Ces utiles écrivains ont accompli le dire du poète ; en partant, ils ont laissé derrière eux la trace de leurs pas imprimés sur les sables du temps, trace que peut-être un autre… et je fus cet autre !

C’est ma dette à Washington Irving qui éveille mes scrupules, et avec justice, car je crois que le plagiat fut rarement poussé plus loin.

J’eus la chance de dépouiller les Contes d’un voyageur[1] il y a quelques années, en vue d’une anthologie de prose narrative, et le livre m’inonda et me frappa.

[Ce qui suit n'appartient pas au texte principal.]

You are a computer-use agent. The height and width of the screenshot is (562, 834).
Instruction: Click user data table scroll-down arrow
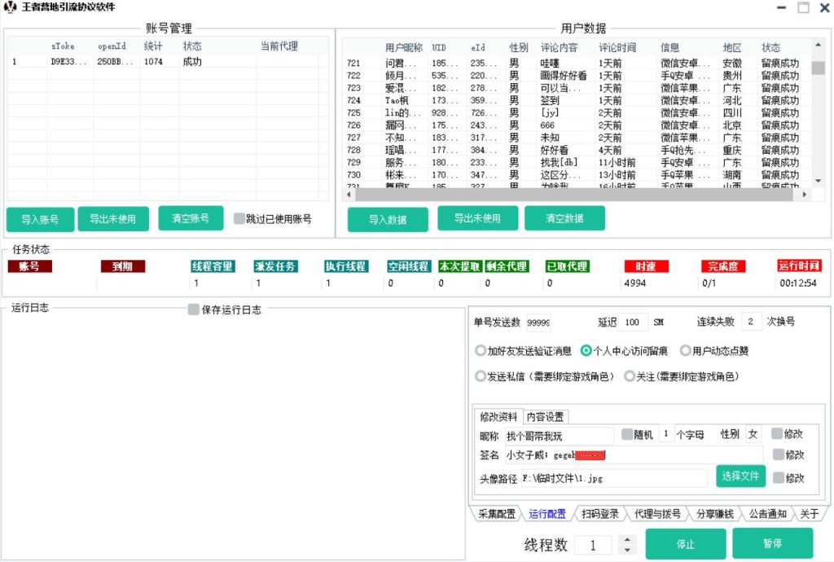818,180
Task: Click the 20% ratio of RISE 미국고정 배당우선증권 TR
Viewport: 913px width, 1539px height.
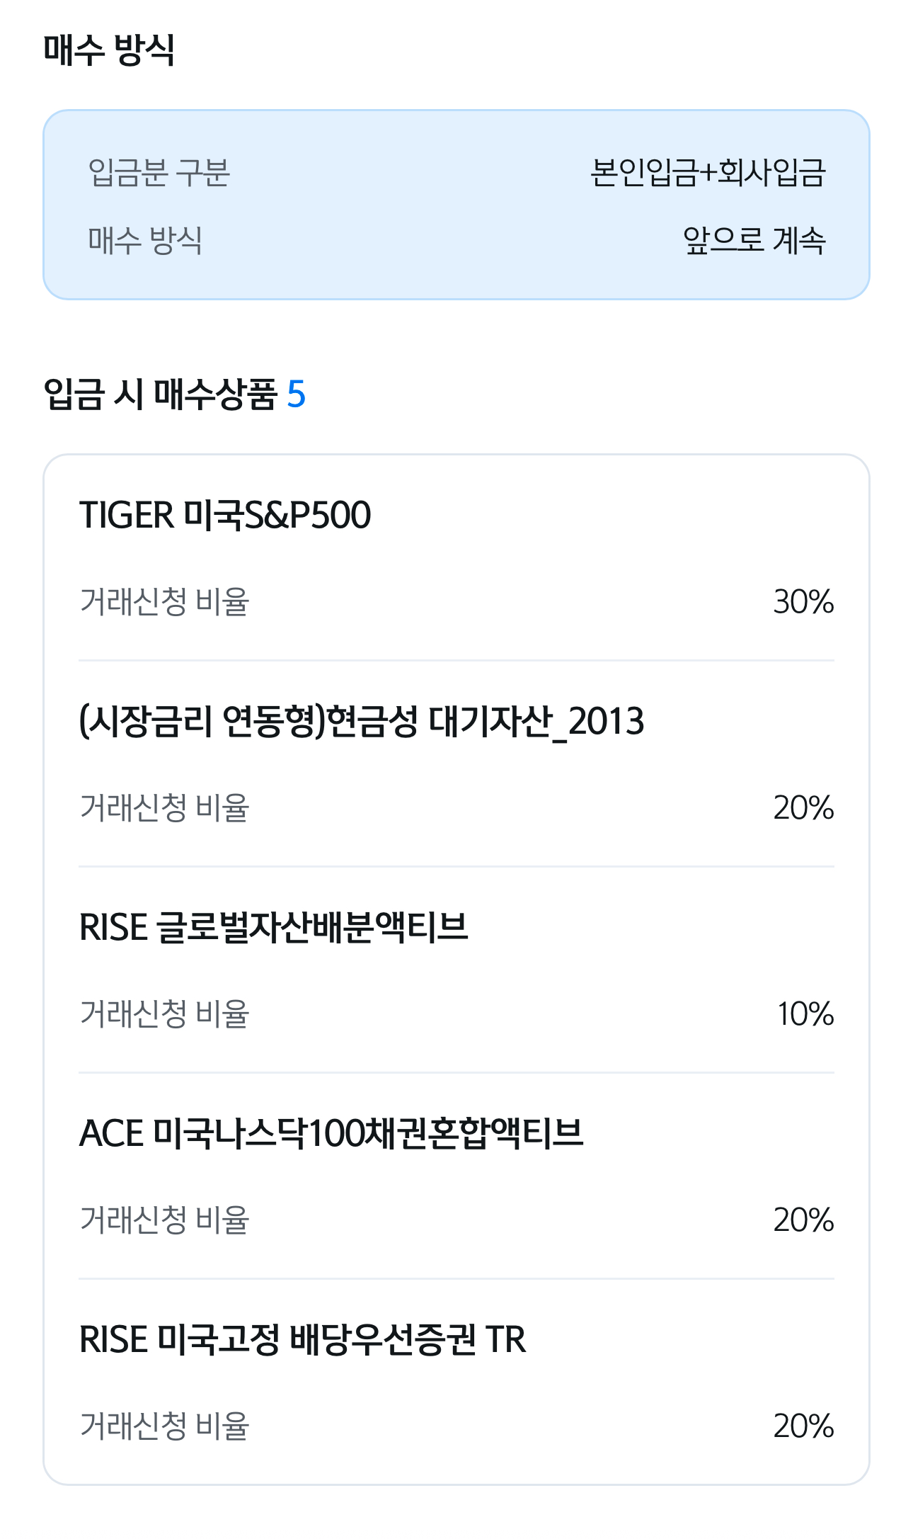Action: pos(803,1426)
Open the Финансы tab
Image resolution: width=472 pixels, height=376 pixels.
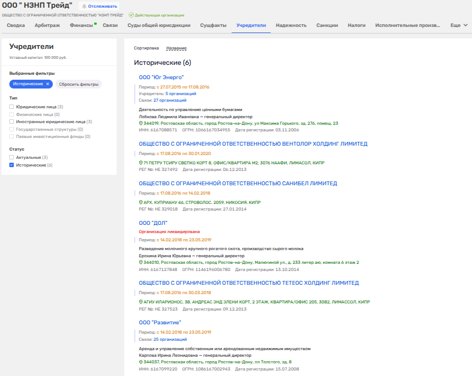[x=81, y=25]
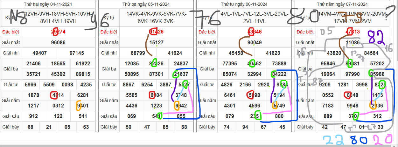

Billy Bones, son coffre, la compagnie dans la salle de l’auberge, tout l’esprit du livre et une bonne quantité des détails matériels de mes premiers chapitres, tous étaient la propriété de Washington Irving.

Mais je ne m’en souciais guère quand je m’assis près de mon feu où semblaient souffler les effluves du printemps d’une inspiration quelque peu terre à terre, ni non plus chaque jour, quand, après le lunch, je lisais à haute voix mon travail du matin à ma famille.

Il me semblait originel comme le péché ; il semblait m’appartenir comme mon œil droit.

J’avais compté sur mon gosse, je me trouvai en avoir deux dans mon auditoire.

Mon frère prit feu soudain avec tout le romantisme infantile de sa nature originale.

Les histoires, que chaque nuit de sa vie il se contait lui-même pour s’endormir, traitent perpétuellement de bateaux, d’auberges sur le bord des routes, de vieux matelots et de caboteurs avant l’ère de la vapeur.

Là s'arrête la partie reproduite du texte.